Source information:
====

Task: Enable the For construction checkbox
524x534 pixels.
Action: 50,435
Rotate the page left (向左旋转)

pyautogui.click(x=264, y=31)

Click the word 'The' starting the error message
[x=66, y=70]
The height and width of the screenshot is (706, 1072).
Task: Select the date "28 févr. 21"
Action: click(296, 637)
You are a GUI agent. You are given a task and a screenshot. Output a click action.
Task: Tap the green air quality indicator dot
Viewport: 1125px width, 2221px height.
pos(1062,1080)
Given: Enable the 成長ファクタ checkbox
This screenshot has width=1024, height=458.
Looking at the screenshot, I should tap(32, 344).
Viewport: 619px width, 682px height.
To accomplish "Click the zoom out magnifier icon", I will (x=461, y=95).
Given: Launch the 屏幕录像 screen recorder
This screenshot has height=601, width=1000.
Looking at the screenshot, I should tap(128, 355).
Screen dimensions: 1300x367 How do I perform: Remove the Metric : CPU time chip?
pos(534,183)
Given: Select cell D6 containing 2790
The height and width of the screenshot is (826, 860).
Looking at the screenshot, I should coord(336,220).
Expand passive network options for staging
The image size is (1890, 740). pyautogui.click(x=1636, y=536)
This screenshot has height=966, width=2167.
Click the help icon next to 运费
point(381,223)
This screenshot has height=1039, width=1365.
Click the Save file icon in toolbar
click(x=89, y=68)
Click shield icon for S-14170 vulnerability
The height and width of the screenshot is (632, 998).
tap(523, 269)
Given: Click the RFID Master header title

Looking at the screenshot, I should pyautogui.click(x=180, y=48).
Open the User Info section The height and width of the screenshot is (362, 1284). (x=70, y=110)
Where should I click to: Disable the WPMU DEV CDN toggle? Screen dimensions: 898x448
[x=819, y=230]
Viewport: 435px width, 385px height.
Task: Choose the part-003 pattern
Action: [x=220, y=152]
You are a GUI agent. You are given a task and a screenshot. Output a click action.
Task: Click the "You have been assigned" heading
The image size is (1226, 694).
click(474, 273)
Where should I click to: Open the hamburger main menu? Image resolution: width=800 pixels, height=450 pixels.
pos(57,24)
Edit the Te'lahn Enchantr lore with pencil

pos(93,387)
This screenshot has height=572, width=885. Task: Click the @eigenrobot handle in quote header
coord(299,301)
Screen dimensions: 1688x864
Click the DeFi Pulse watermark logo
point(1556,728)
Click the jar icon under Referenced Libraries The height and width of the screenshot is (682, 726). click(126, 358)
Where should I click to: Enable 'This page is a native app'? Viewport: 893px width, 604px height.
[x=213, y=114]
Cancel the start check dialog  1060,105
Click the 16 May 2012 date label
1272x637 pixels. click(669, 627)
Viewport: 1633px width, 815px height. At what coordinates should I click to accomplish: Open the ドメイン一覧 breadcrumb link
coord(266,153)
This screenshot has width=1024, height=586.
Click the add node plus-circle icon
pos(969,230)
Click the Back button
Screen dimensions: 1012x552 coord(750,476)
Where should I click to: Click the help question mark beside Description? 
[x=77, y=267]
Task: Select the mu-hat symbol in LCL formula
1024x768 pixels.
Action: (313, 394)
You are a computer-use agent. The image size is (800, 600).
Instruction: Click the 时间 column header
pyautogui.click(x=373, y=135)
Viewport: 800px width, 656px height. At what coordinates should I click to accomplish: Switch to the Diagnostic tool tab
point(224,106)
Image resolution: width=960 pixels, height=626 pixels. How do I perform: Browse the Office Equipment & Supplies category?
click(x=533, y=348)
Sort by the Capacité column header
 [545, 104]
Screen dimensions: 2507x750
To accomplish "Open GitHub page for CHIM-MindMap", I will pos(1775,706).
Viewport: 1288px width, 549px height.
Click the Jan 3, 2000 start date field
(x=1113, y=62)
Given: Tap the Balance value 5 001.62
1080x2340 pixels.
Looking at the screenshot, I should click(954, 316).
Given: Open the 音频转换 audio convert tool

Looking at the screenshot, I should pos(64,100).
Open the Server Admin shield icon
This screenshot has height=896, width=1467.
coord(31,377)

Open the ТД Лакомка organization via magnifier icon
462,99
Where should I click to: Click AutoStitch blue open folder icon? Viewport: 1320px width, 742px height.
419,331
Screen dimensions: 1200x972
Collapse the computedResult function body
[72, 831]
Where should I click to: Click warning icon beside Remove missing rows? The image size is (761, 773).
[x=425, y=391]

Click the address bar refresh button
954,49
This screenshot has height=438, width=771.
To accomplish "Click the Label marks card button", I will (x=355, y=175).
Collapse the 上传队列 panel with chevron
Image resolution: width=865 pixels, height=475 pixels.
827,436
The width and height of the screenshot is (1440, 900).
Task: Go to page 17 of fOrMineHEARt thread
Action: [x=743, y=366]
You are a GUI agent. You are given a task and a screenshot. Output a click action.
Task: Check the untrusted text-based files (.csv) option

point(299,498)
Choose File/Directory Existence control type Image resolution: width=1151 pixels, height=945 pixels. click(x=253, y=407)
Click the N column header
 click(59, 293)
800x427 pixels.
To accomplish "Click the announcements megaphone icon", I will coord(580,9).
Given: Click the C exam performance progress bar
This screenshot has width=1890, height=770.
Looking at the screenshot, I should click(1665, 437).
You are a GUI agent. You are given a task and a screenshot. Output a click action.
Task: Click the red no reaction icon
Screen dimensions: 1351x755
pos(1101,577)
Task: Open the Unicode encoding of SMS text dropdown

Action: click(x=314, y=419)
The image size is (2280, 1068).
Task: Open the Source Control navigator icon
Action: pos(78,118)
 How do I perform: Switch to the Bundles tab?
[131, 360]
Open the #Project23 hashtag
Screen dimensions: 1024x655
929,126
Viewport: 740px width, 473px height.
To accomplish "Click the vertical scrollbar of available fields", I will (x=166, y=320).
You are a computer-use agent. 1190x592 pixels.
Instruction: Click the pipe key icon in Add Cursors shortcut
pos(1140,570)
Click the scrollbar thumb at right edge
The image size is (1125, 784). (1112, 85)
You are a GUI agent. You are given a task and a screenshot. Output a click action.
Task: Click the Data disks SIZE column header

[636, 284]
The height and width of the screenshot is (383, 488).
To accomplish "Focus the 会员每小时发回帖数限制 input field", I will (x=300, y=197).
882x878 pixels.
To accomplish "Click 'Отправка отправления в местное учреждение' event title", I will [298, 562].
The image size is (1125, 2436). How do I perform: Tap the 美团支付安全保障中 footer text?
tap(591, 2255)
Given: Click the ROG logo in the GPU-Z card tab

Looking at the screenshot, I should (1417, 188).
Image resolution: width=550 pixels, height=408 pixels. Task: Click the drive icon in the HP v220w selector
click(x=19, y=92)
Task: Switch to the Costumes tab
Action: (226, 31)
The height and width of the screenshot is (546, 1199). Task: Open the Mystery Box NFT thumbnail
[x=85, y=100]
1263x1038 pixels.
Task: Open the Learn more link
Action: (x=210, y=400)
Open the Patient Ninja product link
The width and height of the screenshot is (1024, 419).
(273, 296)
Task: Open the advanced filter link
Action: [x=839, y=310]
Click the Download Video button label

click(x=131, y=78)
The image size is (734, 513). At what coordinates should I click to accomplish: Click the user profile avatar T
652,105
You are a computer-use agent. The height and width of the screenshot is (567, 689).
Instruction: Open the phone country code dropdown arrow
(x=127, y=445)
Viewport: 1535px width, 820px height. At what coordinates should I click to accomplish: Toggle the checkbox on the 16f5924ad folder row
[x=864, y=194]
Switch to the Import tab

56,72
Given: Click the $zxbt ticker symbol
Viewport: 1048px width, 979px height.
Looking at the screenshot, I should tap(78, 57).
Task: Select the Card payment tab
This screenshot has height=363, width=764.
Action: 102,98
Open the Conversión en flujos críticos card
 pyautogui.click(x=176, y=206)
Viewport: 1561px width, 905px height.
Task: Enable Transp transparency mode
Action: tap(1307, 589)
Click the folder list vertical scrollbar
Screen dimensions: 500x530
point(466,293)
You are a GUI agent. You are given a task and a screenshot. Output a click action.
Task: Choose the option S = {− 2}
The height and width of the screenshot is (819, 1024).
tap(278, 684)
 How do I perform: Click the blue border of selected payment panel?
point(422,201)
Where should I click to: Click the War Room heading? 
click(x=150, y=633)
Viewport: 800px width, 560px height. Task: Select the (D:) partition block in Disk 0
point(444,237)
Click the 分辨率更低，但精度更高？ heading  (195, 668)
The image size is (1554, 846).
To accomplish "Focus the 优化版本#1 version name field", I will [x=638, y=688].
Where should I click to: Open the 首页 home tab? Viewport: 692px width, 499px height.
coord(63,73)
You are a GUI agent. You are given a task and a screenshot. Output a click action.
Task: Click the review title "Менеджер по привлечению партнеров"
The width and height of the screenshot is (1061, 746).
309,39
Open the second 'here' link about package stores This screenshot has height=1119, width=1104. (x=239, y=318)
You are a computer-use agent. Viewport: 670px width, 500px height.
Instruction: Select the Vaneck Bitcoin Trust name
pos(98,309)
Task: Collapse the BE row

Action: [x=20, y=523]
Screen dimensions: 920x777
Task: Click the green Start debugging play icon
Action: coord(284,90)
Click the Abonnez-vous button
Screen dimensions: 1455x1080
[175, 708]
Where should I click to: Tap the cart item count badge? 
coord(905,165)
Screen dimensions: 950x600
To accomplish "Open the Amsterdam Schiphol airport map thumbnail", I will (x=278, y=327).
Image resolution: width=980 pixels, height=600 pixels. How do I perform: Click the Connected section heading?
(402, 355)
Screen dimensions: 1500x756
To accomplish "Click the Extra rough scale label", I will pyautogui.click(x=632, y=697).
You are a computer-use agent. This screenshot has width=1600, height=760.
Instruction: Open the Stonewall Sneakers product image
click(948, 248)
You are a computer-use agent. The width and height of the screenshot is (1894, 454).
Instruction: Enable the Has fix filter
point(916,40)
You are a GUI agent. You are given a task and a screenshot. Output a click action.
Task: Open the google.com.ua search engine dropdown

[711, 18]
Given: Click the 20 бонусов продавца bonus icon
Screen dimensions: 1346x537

====

Each line of the entries holding the string "symbol" should be found and copied.

Output for this task:
Task: Select the mu-hat symbol in LCL formula
Given: Click the $zxbt ticker symbol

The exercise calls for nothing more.